Sunday, October 3, 2004

How Can I Clear My Credit Up?

A low credit score has a negative effect on your buying power. Even if you qualify for a new loan or credit card, the interest rates and fees the lender charges are often much higher if a poor credit rating makes you a lending risk. While you cannot always clear away adverse information within your credit file before the reporting period on the data expires, you can take action to clear up certain aspects of your report and, in doing so, improve your credit score.

Correct Credit Errors

    The information on your credit report was reported to the credit bureaus by your lenders and creditors. If a lender has inaccurate information, it will make an inaccurate report to the bureaus. Upon reviewing their credit records, some consumers even uncover derogatory accounts that belong to other individuals.

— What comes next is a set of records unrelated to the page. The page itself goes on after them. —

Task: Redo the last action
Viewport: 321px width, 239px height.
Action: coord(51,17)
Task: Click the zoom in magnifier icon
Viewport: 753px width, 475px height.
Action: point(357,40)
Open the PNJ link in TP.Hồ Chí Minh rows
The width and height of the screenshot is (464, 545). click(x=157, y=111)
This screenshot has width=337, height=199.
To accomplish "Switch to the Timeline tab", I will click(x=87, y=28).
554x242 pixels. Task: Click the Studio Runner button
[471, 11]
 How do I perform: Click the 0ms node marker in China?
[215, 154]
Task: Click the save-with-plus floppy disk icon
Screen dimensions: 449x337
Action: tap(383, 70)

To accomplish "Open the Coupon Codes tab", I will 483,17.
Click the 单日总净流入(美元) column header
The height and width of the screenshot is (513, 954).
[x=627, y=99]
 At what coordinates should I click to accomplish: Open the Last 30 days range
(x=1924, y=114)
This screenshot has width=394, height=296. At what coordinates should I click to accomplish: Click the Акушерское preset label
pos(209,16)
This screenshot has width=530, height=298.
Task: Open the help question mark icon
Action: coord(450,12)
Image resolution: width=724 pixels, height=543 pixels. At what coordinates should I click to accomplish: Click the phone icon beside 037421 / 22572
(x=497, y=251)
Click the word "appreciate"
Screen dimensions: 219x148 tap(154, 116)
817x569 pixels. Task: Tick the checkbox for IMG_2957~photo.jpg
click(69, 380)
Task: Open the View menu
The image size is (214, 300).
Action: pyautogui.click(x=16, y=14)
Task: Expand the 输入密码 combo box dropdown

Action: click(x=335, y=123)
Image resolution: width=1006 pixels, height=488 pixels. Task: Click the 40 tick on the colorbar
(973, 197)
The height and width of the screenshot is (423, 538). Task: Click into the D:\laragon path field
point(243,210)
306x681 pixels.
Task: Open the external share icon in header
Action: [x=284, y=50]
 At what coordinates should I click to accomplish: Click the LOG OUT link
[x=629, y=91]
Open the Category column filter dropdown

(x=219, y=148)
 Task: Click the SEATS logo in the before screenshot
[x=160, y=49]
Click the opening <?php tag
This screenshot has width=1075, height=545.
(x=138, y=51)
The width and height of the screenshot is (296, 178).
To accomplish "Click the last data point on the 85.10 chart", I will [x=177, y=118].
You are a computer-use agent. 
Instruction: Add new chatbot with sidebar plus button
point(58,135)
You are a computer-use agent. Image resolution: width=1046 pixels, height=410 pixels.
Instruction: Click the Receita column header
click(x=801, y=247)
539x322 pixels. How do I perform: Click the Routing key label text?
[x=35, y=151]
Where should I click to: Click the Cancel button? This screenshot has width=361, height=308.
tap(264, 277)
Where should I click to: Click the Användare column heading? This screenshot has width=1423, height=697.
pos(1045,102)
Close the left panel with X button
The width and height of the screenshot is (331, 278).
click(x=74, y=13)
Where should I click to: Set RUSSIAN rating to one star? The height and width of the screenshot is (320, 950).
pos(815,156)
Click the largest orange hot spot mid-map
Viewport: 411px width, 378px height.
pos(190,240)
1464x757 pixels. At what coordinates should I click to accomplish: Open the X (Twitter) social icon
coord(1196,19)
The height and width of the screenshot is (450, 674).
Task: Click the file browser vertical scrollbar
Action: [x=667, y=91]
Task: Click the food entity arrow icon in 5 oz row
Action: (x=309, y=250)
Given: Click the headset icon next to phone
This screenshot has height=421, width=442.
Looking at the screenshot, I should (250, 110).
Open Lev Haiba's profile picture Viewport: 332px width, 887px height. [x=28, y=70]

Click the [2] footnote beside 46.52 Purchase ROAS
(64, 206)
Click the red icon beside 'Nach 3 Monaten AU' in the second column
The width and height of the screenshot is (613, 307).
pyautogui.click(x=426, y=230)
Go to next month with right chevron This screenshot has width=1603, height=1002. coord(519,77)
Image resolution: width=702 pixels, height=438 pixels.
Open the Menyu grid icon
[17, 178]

    The Fair Credit Reporting Act (FCRA) provides you with the ability to request one free copy of your credit report each year. If you find errors within your report, notify both the information provider and each credit bureau of the errors in order to have them promptly rectified. Correcting inaccurate information -- especially if the information is derogatory -- can boost your credit rating.

Send Goodwill Letters

    Missed payment notations within your credit history suggest to future lenders that you are a high lending risk. In addition, missed payments severely damage your credit rating. A goodwill letter is a simple written request to the creditor that it amend the negative notation within your file as a gesture of goodwill. Not all lenders acknowledge goodwill letters. Your chances of successfully clearing away negative information with a goodwill letter increase if the late payment in question was an isolated incident or you have held the account for a long period of time.

Dispute Obsolete Entries

    The FCRA notes that each entry on your credit report can only remain for a fixed amount of time. Unfortunately, sometimes damaging records linger on consumer credit reports for longer than the legal time frame. Most negative entries, such as late payments, charge-offs and collection accounts, remain for seven years. Exceptions to this rule include bankruptcies, which report for ten years, and tax liens, which report indefinitely until you pay them off.

    If you discover obsolete information within your credit history, you can dispute the obsolete data with the credit bureaus in the same manner that you would dispute incorrect information. The FCRA requires the credit bureaus to remove obsolete entries.

Practice Responsible Habits

    Clearing up bad credit is not an overnight process. To truly remedy a damaged credit rating, you must practice responsible debt management skills, pay your creditors on time and keep your outstanding debts as low as possible. Because federal law places limits on how long each item can linger within your credit records, practicing responsible habits ensures that your credit rating will naturally increase over time as evidence of your past mistakes disappear, only to be replaced with positive information.